** MATERIAL SHOWN follows **
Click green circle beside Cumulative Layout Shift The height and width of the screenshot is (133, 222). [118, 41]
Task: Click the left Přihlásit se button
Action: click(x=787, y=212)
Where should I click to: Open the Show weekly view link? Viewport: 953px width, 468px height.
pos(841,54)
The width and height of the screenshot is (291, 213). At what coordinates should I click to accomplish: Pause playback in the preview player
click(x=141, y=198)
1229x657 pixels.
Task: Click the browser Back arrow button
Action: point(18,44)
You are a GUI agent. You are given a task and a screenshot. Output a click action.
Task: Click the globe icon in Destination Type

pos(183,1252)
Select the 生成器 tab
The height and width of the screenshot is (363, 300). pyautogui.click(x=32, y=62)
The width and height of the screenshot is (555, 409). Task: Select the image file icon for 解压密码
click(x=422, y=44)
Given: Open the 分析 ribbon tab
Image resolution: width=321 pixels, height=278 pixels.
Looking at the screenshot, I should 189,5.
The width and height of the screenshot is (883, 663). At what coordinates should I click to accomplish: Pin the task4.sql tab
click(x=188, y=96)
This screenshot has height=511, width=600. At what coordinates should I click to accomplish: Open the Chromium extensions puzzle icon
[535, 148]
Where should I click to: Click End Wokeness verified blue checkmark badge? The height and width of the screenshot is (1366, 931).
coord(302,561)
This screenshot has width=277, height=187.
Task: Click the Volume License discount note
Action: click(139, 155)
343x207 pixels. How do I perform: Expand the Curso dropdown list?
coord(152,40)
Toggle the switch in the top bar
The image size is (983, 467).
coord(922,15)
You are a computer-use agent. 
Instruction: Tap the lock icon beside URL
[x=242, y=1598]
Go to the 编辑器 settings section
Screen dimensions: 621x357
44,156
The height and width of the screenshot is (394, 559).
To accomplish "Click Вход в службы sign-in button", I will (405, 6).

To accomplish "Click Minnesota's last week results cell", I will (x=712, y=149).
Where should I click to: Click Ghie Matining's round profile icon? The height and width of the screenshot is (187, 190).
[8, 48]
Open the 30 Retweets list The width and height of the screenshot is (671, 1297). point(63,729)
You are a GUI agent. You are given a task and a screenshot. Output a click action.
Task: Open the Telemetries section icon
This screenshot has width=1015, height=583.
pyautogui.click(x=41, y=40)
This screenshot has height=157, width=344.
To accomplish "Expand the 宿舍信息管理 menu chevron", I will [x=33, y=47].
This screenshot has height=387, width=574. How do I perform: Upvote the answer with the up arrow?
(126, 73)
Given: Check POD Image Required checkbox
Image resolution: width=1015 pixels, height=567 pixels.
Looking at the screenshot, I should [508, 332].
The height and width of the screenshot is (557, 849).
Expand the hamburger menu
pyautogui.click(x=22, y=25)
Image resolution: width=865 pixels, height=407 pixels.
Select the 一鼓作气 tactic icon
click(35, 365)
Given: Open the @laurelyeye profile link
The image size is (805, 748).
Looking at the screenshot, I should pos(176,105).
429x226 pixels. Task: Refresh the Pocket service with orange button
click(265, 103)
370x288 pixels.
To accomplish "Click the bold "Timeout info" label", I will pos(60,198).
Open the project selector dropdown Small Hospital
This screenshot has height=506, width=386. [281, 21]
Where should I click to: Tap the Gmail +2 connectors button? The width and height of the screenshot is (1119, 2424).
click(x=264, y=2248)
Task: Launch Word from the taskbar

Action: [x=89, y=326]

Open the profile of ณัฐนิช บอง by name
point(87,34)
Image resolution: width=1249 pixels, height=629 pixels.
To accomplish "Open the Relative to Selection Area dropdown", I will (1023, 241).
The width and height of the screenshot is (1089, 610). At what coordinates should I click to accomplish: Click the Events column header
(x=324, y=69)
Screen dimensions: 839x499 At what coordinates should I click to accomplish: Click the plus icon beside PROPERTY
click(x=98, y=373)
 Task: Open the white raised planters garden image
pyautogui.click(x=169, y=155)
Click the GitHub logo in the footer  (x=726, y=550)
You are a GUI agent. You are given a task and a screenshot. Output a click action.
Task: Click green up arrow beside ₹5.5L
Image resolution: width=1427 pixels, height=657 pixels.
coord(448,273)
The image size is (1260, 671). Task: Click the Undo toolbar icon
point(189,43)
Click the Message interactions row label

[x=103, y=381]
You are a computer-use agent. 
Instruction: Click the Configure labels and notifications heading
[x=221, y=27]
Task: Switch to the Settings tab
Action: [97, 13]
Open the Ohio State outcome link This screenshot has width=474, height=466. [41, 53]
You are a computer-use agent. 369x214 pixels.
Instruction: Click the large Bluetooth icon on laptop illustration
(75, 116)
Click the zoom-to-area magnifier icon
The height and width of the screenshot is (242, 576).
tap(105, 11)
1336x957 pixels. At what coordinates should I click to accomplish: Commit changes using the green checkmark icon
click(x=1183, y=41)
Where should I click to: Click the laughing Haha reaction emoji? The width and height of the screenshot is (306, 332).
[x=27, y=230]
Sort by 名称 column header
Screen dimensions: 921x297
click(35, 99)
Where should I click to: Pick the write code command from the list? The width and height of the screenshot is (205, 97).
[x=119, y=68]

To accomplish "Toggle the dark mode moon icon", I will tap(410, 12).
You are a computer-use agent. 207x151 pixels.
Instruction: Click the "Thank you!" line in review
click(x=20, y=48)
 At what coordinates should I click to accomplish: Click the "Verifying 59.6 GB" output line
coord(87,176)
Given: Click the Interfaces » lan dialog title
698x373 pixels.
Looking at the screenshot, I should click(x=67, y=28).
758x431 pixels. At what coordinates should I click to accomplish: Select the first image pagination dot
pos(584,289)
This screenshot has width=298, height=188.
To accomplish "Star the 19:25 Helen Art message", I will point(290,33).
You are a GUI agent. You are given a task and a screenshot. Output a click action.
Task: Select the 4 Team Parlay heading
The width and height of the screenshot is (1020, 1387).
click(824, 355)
** End of MATERIAL SHOWN **
◆ **ABOUT THIS TASK**
Using only the entries above, output the line with "Where should I click to: Tap", the line with "Image resolution: width=1249", and all lines between them, exactly as they stand.

◆ **ANSWER TO THIS TASK**
Where should I click to: Tap the Gmail +2 connectors button? The width and height of the screenshot is (1119, 2424).
click(x=264, y=2248)
Task: Launch Word from the taskbar

Action: [x=89, y=326]

Open the profile of ณัฐนิช บอง by name
point(87,34)
Image resolution: width=1249 pixels, height=629 pixels.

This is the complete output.